Coming of age

24th October 2014 at 01:00

The ball strikes me full in the face and rebounds over the bar. "Are you all right, Mr Eddison?" asks Ryan. I have accidentally walked in front of his free kick. He leads me gently out of the penalty area and deposits me on the touchline. He thinks it's not safe for me to wander unsupervised around a football pitch during playtime and he's probably right.

My age is beginning to show. Last weekend, my daughter got married and it still feels like the morning after. Emotional fatigue and physical exhaustion are sprawled across the sagging three-piece suite of my being while the slumped figure of financial ruin lurches backwards and forwards in a rocking chair with his head in his hands.

Like Christmas and pre-election promises, with weddings all sense of economic restraint goes out the window. As a Yorkshireman I find this difficult to cope with. My only consolation is the thought that in a couple of years' time I may have someone to call me grandad. By that I mean someone I'm actually related to.

I've been called grandad many times in recent years. It's an easy mistake to make in the excitement of the learning process. Elderly males all look the same to primary students and I have the right credentials. These include partial deafness, memory loss where names are concerned and a tendency to leave reading glasses close to vortexes in the spacetime continuum.

There was a time when students used to call me dad by mistake but that was years ago. I don't remember when grandad took over but I do recall the first time it happened. The shock caused me to shave my moustache off and buy hydrating moisturiser for men. These days I'm more relaxed about it. In fact, I'm hoping our daughter's marriage may be a sign that she and her husband are considering starting a family.

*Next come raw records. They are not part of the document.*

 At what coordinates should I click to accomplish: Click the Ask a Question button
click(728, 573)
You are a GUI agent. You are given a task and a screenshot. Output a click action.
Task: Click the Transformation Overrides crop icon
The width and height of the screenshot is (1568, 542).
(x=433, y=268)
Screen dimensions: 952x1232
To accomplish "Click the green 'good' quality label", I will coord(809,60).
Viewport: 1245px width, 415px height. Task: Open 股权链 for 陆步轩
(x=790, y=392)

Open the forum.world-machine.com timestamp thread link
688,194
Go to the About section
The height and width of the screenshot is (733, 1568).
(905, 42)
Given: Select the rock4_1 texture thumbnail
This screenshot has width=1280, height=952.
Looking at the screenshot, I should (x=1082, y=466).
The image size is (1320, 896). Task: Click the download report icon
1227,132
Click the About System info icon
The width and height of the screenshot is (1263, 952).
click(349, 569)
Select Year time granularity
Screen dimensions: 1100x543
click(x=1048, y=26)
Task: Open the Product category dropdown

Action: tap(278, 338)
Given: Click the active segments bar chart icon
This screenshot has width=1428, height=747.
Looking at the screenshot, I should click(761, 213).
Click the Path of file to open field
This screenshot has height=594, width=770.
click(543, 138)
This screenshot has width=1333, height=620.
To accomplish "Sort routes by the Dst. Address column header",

I mention this theory to my wife but she is not convinced. "They have careers and a mortgage to consider. It could be a long time before they have children," she says.

"But my best grandfathering years are passing me by," I protest. "Will I still be able to teach my grandchildren to ride a bike 10 years from now? Will I be able to kick a ball about and demonstrate the Cruyff turn while using a walking frame? How will I show them the reverse sweep when the umpire of time has given me the finger and sent me to the pavilion?"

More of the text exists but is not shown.